Task objective:
For the entries that appear below, write out the exact text and omit the pictures.

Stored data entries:
--------------------------------

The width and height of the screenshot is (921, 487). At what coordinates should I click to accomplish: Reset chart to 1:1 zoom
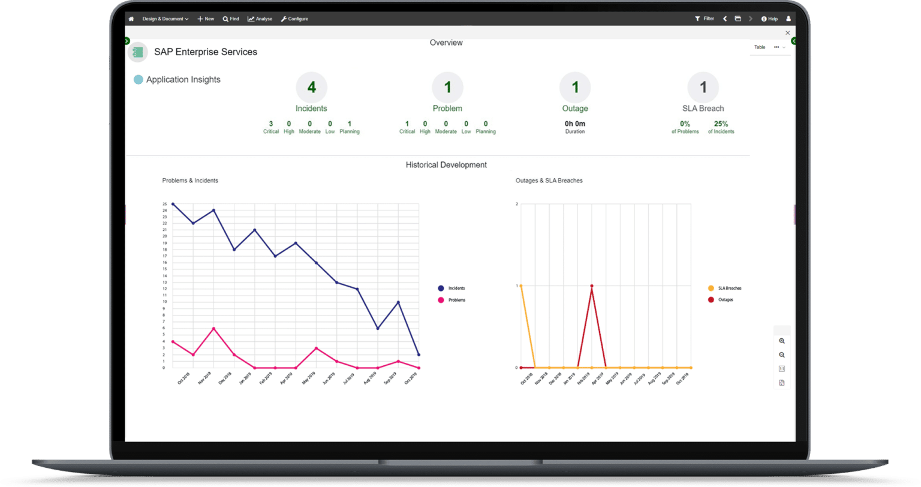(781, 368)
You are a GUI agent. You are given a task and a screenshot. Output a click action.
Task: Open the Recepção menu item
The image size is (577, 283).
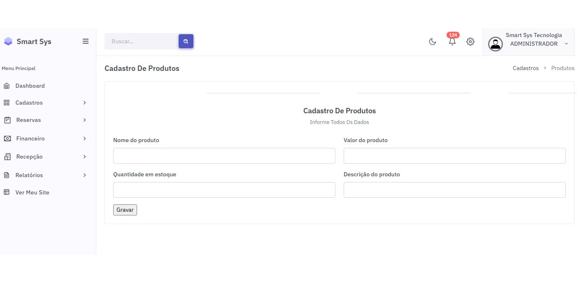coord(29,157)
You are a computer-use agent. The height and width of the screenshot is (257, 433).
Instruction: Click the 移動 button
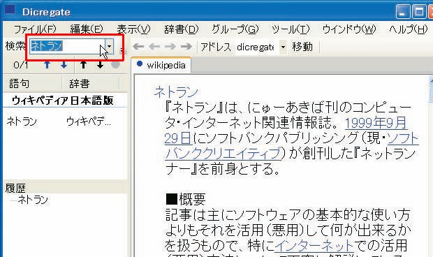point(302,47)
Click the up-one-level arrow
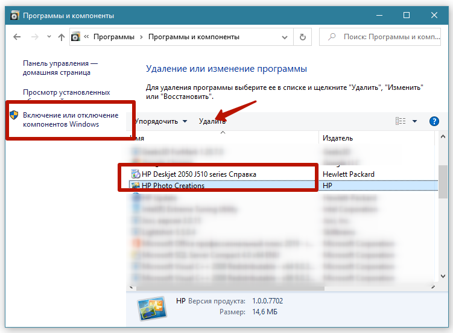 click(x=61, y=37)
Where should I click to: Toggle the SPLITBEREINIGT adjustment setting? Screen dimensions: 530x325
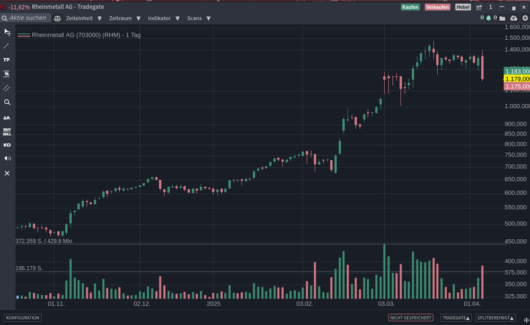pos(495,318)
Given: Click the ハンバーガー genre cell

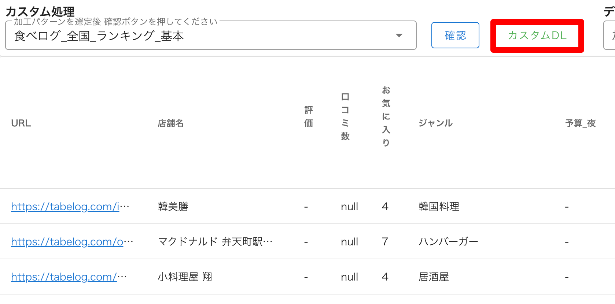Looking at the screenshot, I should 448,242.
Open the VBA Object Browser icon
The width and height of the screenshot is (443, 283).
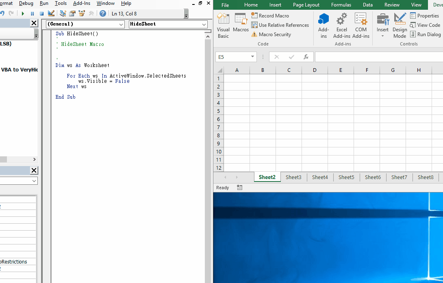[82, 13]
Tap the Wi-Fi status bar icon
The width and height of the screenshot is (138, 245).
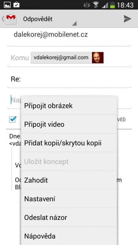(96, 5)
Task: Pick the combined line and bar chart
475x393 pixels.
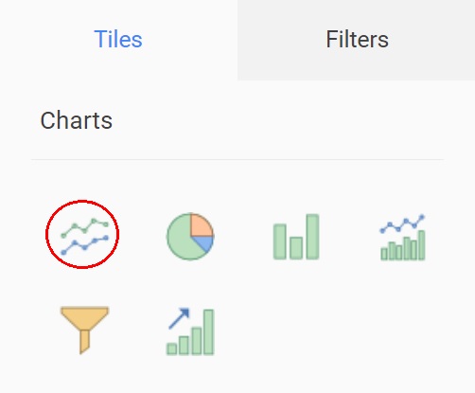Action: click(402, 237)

--------------------------------

Result:
The width and height of the screenshot is (921, 487). At what coordinates should I click to accomplish: Reset chart to 1:1 zoom
(781, 368)
You are a GUI agent. You are given a task and a screenshot. Output a click action.
Task: Open the Recepção menu item
The image size is (577, 283).
coord(29,157)
You are a computer-use agent. The height and width of the screenshot is (257, 433).
Instruction: Click the 移動 button
point(302,47)
Click the up-one-level arrow
 click(x=61, y=37)
Where should I click to: Toggle the SPLITBEREINIGT adjustment setting? Screen dimensions: 530x325
pos(495,318)
Given: Click the ハンバーガー genre cell

Looking at the screenshot, I should 448,242.
Open the VBA Object Browser icon
The width and height of the screenshot is (443, 283).
[82, 13]
Tap the Wi-Fi status bar icon
The width and height of the screenshot is (138, 245).
(96, 5)
Task: Pick the combined line and bar chart
475x393 pixels.
Action: click(402, 237)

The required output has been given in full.